• _ABOUT THIS EXERCISE_
Lines from the beginning of the data below through the one containing "Delete the loadTimeout parameter row" are to be printed exactly as they appear.

• _RAW DATA_
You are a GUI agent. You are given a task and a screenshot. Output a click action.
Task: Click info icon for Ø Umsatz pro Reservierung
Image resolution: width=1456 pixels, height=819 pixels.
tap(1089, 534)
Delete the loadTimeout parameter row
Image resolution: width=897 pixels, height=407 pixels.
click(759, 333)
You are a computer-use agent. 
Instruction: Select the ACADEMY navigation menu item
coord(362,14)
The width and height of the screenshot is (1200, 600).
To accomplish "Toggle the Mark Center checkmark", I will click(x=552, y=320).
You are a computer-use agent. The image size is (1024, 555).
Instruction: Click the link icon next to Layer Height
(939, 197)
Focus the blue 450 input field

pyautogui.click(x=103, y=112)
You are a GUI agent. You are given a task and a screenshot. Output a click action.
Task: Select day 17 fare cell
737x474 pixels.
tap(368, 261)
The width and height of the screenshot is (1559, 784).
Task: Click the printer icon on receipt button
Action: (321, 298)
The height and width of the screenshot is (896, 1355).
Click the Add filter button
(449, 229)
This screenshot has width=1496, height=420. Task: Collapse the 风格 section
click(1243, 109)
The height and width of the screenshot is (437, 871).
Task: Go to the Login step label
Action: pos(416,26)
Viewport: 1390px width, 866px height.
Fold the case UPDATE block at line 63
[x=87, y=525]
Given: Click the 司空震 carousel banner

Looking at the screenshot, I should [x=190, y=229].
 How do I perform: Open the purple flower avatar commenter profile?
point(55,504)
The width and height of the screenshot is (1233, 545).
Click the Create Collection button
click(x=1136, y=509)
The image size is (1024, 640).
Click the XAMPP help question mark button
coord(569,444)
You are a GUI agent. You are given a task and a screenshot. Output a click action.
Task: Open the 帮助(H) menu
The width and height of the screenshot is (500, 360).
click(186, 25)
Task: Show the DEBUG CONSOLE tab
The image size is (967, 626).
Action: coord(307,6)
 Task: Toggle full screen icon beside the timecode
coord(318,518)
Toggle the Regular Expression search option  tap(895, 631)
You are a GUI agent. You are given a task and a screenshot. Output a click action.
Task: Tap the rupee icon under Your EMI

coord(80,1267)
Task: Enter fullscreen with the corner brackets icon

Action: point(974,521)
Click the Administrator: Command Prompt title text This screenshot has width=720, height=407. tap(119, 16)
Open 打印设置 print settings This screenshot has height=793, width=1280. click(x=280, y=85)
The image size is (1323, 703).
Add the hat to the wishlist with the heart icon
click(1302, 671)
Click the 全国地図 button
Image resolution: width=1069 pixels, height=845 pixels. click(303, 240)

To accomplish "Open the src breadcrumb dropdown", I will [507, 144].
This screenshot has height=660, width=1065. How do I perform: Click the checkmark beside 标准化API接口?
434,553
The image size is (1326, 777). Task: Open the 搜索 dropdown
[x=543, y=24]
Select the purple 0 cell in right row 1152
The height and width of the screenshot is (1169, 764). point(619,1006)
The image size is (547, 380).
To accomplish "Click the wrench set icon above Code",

• _REPLY_
You are a GUI agent. You are given a task and a screenshot. Output a click action.
Task: Click info icon for Ø Umsatz pro Reservierung
Image resolution: width=1456 pixels, height=819 pixels.
tap(1089, 534)
Delete the loadTimeout parameter row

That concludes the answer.